Mergers & Acquisitions

Pioneer's Ontario Stations Key to Parkland's Supply Strategy

Deal will allow Suncor to focus on Petro-Canada retail network

RED DEER, Alberta -- As part of its strategy to expand in the Ontario market, Parkland Fuel Corp. has entered into a definitive agreement to acquire the assets of Pioneer Energy, Burlington, Ontario, for $378 million (Canadian; $344.2 million U.S.), including its major retail network in the Canadian province.

Parkland Pioneer Suncor Canada (CSP Daily News / Convenience Stores / Gas Stations)

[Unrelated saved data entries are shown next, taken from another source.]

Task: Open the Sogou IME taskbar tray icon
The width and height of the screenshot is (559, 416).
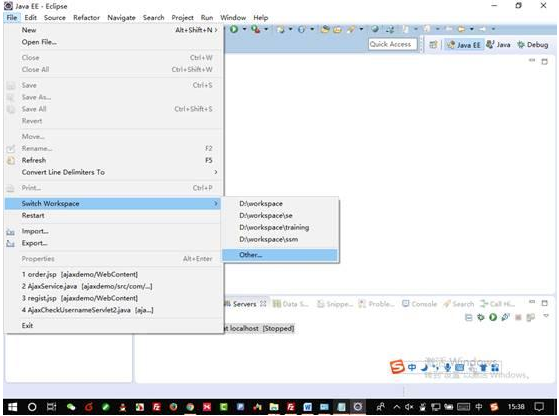Action: pyautogui.click(x=494, y=406)
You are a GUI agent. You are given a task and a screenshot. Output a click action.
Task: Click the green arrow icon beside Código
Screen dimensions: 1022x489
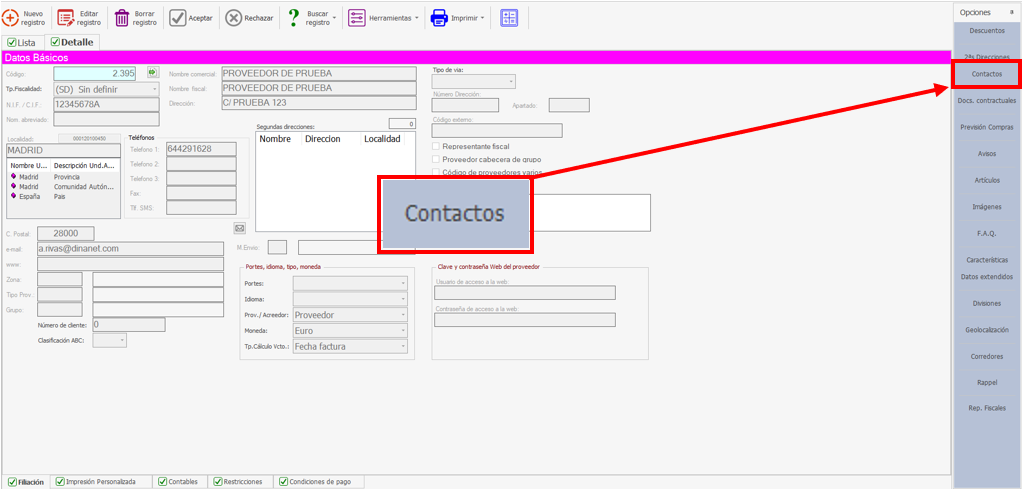152,72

As reported in a 21st Century Smoke/CSP Daily News Flash, with the deal, Red Deer, Alberta-based Parkland adds 393 gas stations--319 in Ontario and 74 in Manitoba--increasing its national footprint to more than 1,000 stations, or approximately 9% of the Canadian retail fuel market. It includes 148 Pioneer-branded and 228 Esso-branded stations, many in prime urban locations. Pioneer's network gas stations includes 152 company and 241 independent dealer locations.

"We have long recognized the Ontario retail marketplace as a critical growth opportunity for Parkland, aligning with Parkland's overarching supply strategy," said Bob Espey, president and CEO of Parkland. "We also recognize Pioneer Energy as one of Canada's most respected independent retail fuel marketers, having built Pioneer into the strongest independent retail fuel brand in Ontario. Given the Pioneer Group's sophisticated understanding of the retail fuel industry, their investment in Parkland is a strong endorsement of our strategy, and we look forward to welcoming their team.

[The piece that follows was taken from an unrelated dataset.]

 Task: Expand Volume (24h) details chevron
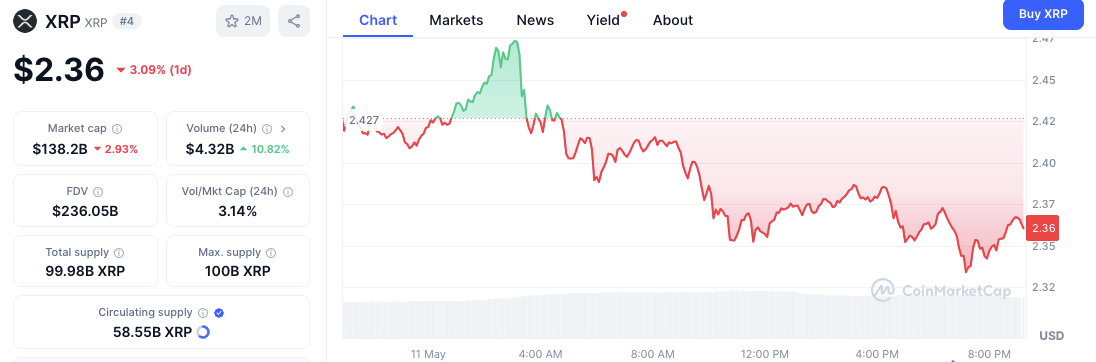pyautogui.click(x=283, y=129)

He continued, "Our five-year growth plan has progressed rapidly as a result of our team's ability to identify and execute disciplined transactions. We continue to anticipate additional accretive acquisitions, adhering to our disciplined approach to growth."

Subject to the satisfaction of closing conditions and closing adjustments, the assets of Pioneer will be purchased for $378 million, including $259 million ($236.6 million U.S.) in cash, $119 million ($108.7 million U.S.) in common shares of Parkland, and the assumption of standard operating liabilities. At 6.9 times Pioneer's trailing twelve month EBITDA of approximately $55 million, this acquisition is both accretive and attractively priced for a premier retail fuel network.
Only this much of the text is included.